We corresponded via e-mail for several more weeks, but when Ezerins declined to give me an official statement from the Alumni regarding my concussion questions, we mutually agreed that we were just wasting each other’s time and stopped communication.
I’m not sure if he took me for some boat rockin’, jock sniffin’ punk reporter or what, but I did tell him this was not my first investigative rodeo and I would get my answers where I could find them, to which he advised via e-mail,”giddy up.”
So I did, and about a month later when I gave him in all fairness one more shot at an Alumni statement on concussions, and asked if he still thought the whole thing was still just a “feed-bag,” Ezerins produced a link to my Concussion Blog post and called me “disingenuous.”

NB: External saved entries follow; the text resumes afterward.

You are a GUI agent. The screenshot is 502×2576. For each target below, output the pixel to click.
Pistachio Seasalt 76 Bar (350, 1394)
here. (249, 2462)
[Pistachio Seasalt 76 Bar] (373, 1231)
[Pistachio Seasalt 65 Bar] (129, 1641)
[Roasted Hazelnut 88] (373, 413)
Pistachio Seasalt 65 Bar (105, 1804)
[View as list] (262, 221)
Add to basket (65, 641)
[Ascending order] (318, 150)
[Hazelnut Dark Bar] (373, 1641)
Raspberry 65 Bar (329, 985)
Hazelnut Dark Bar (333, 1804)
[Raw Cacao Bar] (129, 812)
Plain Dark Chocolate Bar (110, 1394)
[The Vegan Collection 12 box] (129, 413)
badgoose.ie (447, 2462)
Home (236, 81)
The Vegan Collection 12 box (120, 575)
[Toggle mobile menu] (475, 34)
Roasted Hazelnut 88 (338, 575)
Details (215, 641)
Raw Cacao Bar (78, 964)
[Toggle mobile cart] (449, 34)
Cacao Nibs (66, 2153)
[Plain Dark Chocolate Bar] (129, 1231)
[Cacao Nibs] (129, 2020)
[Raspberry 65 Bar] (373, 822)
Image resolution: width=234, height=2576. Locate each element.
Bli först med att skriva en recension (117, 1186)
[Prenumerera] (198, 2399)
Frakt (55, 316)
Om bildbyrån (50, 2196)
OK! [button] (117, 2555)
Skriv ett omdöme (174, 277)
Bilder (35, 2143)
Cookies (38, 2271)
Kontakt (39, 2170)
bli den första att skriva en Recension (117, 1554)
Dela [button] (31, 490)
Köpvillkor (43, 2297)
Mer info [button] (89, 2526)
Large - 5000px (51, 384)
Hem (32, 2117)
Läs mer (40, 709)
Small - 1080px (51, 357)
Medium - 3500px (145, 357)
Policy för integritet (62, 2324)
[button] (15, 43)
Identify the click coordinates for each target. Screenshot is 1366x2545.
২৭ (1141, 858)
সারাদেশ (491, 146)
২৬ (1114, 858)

Now, I sort of get the idea Leo thinks I’m not such a nice a guy so, in the spirit of the season and goodwill, I’m going to give him the last word, from his final e-mail to me, when I inquired of him how he could ask me to assist him in finding former players with concussion problems when he would not answer any questions regarding the very same serious issue for my story.
Leo, who signs all his e-mails with “No whining allowed” along with a smiley emoticon with shades, said:
“This is what I mean. Unless it is quid pro quo you won’t help a former player out?
How genuine are you? You aren’t “helping me out” you are helping out someone who did give you information and possibly helping them out.
Sorry I don’t work your way. Your only concern is for you and your article. Please do not respond.”